The problem is that the Oop Sunday pages were not usually in continuity with the daily strips, except when they occasionally were. Kitchen Sink did not reprint the Sunday adventures and it did not matter in the first two volumes. This is the third volume when it does matter briefly. Kitchen Sink could do one of four things. The Sundays that continue the daily continuity could have been, and I here give the possibilities in order of best to worst idea, printed in sequence after the Saturday dailies that proceed them. The Sunday pages could have been put in the back of the book with a note below the Saturday strips to turn to the correct page to view the Sunday strip. An introduction might have preceded the first strip explaining the Sunday pages and informing readers that after reading page X they should turn to page Y for the next page of continuity, then turn back to page Z for the daily that follows. They could just print the strips in the back of the book, but not informed readers that they did so until after the readers read the last daily. This forces readers to read the Sunday pages out of continuity and this is what Kitchen Sink did. The worst choice would have been not to print the Sunday at all, so we might be grateful for small favors, but it is a small favor indeed to give us the worst other option.

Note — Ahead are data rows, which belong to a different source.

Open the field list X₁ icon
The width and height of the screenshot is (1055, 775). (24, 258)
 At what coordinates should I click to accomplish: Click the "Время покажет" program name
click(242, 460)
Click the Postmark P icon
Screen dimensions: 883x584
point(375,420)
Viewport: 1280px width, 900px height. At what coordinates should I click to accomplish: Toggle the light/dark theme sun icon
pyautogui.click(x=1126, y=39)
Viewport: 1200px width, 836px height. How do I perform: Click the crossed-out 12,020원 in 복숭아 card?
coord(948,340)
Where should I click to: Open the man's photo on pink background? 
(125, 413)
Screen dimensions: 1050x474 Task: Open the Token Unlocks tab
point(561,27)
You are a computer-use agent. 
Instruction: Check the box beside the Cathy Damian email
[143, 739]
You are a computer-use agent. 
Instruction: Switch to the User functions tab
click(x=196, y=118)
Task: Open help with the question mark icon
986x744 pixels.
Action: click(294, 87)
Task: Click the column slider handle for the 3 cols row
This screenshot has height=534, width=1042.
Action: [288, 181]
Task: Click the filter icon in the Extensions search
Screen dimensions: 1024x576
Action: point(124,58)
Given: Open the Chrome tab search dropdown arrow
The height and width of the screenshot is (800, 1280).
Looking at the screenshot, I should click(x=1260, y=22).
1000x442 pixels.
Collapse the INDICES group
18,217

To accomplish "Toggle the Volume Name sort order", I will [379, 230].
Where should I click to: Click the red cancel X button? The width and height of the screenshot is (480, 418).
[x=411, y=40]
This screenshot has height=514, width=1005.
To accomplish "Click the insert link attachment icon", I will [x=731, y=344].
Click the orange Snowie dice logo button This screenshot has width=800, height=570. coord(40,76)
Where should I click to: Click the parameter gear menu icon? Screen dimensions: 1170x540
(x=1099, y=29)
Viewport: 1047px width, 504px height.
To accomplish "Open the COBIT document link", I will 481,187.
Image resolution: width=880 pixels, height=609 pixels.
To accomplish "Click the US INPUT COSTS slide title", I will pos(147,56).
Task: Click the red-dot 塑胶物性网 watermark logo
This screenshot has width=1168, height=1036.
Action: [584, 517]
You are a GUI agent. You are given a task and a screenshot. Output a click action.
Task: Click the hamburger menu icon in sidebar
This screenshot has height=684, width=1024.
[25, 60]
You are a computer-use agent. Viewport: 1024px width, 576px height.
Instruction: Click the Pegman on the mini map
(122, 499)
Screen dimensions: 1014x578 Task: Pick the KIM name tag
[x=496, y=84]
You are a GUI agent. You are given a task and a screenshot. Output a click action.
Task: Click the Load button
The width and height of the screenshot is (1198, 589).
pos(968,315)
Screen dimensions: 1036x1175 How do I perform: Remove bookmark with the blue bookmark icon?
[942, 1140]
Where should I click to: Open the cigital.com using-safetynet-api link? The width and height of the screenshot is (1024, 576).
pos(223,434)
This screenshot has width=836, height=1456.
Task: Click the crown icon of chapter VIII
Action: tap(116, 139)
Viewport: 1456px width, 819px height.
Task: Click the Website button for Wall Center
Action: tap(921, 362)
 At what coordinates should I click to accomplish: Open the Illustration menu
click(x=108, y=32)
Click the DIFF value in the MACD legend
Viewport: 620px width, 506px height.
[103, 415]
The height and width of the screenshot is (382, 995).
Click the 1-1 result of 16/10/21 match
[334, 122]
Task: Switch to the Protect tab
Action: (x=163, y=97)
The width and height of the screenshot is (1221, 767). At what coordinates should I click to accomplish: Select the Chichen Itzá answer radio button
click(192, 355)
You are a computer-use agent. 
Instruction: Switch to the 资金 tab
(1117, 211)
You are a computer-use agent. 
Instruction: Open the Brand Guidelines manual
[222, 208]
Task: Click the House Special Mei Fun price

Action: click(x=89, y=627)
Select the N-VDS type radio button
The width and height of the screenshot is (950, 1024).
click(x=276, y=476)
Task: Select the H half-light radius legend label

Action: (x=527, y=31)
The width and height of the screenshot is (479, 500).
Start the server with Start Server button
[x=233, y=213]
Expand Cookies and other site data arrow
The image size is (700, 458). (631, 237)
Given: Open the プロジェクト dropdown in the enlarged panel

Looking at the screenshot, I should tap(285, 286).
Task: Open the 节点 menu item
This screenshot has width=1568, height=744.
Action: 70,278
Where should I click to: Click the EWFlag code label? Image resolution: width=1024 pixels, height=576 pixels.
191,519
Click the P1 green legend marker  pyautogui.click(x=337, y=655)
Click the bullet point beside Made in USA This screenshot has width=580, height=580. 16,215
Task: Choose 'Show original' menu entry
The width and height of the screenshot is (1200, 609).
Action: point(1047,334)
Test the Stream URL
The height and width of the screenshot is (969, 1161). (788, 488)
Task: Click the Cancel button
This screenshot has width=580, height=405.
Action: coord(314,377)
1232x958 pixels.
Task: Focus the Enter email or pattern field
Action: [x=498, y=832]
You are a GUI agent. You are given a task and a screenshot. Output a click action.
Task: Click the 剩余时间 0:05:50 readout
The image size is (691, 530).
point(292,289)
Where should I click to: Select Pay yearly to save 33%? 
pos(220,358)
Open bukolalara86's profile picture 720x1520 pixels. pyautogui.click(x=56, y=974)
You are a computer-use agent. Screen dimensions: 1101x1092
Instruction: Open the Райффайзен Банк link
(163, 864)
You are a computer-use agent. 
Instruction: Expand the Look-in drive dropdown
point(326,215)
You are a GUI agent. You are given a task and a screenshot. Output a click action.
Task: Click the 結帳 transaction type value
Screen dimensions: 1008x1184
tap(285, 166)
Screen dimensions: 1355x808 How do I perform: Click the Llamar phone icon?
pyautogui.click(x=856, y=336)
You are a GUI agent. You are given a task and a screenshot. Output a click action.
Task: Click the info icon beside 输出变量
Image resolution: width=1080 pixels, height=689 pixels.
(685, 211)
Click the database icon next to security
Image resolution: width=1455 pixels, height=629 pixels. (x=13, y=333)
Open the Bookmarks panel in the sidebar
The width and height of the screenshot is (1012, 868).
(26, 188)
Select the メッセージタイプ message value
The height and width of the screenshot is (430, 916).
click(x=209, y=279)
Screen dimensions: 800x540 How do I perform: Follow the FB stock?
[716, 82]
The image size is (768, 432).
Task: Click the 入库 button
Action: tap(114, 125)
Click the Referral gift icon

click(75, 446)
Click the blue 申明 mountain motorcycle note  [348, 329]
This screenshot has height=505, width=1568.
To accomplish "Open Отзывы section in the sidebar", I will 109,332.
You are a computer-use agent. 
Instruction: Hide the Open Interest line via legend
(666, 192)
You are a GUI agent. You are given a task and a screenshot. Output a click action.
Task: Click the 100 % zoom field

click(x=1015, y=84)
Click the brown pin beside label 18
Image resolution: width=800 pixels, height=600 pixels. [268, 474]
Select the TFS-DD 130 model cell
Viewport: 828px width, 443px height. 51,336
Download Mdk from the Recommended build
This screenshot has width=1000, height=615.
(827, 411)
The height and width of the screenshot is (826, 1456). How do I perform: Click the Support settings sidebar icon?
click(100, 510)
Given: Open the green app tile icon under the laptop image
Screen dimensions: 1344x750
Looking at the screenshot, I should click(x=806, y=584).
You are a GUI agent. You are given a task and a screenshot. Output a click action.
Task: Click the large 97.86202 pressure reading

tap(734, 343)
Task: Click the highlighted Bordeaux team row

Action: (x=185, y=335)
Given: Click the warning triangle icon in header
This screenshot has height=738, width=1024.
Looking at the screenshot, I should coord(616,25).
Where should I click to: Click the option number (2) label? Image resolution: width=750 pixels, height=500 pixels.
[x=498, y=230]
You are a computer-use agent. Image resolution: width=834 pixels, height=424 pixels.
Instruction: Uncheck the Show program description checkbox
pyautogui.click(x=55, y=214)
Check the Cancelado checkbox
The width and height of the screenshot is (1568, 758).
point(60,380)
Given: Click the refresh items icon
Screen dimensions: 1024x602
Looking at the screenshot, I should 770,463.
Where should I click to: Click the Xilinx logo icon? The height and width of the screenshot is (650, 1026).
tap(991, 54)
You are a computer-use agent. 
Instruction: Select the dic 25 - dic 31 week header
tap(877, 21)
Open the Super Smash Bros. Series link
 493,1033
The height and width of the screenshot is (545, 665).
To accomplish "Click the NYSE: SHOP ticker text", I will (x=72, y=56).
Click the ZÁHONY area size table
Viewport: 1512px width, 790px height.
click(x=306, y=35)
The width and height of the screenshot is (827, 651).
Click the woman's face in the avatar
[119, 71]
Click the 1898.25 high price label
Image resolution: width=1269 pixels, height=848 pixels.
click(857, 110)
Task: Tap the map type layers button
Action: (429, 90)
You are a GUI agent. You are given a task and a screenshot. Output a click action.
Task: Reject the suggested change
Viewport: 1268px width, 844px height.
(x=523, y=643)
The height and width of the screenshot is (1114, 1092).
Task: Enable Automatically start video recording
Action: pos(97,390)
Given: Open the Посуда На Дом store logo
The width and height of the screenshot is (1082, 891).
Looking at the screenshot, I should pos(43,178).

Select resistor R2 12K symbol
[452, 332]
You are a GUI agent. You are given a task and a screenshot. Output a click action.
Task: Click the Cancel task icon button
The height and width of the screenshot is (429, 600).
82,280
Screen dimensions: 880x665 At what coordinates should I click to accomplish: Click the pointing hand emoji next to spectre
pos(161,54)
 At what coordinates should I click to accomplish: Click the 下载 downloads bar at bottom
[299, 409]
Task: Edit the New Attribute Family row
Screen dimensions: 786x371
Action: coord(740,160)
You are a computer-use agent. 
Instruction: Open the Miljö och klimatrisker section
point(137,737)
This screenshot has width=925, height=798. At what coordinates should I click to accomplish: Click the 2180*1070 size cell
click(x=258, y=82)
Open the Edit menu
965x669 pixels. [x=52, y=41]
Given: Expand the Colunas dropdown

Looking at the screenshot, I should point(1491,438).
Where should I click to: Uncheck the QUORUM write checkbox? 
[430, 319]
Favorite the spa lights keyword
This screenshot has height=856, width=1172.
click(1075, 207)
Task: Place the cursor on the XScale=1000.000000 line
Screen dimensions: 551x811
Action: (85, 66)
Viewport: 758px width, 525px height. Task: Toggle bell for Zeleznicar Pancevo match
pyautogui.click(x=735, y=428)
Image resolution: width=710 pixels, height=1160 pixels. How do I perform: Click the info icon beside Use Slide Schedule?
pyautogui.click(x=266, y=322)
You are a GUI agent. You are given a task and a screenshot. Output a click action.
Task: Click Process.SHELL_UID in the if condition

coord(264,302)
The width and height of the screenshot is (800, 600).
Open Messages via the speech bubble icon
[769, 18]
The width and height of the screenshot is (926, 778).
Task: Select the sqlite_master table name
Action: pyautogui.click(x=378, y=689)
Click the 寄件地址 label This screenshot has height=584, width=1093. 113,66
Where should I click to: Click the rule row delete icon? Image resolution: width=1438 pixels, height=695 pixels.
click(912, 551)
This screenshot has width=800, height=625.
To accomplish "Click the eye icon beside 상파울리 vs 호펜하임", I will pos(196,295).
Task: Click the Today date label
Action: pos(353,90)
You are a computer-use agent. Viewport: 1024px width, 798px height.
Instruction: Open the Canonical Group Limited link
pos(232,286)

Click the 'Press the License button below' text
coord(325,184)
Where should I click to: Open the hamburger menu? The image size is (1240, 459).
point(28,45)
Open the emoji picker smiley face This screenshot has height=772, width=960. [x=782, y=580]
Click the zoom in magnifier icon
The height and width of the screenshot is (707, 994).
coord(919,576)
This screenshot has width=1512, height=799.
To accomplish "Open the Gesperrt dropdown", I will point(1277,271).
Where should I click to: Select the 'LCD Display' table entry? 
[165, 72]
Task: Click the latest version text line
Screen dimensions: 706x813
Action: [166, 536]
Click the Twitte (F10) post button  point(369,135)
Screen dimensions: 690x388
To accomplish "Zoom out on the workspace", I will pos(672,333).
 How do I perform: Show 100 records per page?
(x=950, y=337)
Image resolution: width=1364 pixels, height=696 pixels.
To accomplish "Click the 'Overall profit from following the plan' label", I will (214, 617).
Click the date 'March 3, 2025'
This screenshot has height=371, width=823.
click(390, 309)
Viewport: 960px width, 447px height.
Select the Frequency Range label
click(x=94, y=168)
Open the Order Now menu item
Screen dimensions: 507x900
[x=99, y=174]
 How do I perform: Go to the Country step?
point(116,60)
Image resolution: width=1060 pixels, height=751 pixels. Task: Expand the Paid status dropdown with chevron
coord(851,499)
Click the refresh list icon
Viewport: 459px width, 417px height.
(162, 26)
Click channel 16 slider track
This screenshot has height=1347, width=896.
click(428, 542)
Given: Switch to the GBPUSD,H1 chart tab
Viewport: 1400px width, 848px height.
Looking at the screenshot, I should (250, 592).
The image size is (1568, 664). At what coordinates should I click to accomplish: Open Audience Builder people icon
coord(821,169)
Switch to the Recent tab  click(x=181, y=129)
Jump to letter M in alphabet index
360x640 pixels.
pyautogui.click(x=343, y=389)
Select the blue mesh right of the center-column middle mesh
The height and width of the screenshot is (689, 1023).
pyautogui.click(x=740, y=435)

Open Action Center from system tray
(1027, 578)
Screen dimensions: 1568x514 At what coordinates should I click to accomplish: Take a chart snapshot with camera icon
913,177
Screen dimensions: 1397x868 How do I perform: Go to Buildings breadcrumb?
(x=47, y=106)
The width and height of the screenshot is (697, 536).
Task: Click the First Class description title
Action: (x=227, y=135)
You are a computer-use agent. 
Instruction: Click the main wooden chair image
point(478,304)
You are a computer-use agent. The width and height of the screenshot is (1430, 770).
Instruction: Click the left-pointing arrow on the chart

Buy the book. Read it. Enjoy it, but enjoy it much more by figuring out when and where to read the Sunday pages, then turn the pages back and forth to see in all in the correct order.
This was somewhat disappointing, for content and for editorial reasons. First off, content-wise, these aren't the best Oop continuities. Ooola's flirtation with and use of Pokababa (prince of Lem, and weirdly hippie-looking for 1948) against Oop hasn't exactly dated well (well, a lot of Hamlin's sexual politics haven't), and it just seems weakly-plotted. For instance, at one point Hamlin pretty clearly seemed to be developing some sort of plot involving a plot between King Wur and his daughter Zee, but that disappears without a trace. The stuff with the dinosaur that has swallowed a radio is kind of amusing, as long as you don't think too hard about how a radio in ancient Moo is receiving a radio signal. The Moon trip plot, also seems flabbily-plotted (there's a whole rival rocketeer sequence that doesn't really go anywhere; and the aliens just disappear for no reason--maybe that storyline continues eventually, but here it feels abandoned) and isn't particularly exciting--surprisingly. The real irritant, though, is the bizarre editorial decision involving the Sunday stripe.For the Moon sequence, Hamlin uncharacteristically integrated the dailies and the Sundays--which this book does not tell us has happened. It would have been easy to mention it in the introduction, or when we get to the part of the book where the integration begins, to direct readers to the relevant back pages to find the appropriate missing Sunday strip. Neither of these things is done. The worst, though, is that the book does not even reprint ALL of the Sunday strips in question, an incomprehensible decision. Hamlin remains one of the great underrated cartoonists, and there is a lot of nice, dynamic work here, but it does not succeed as a book, or as an example of Hamlin's prime.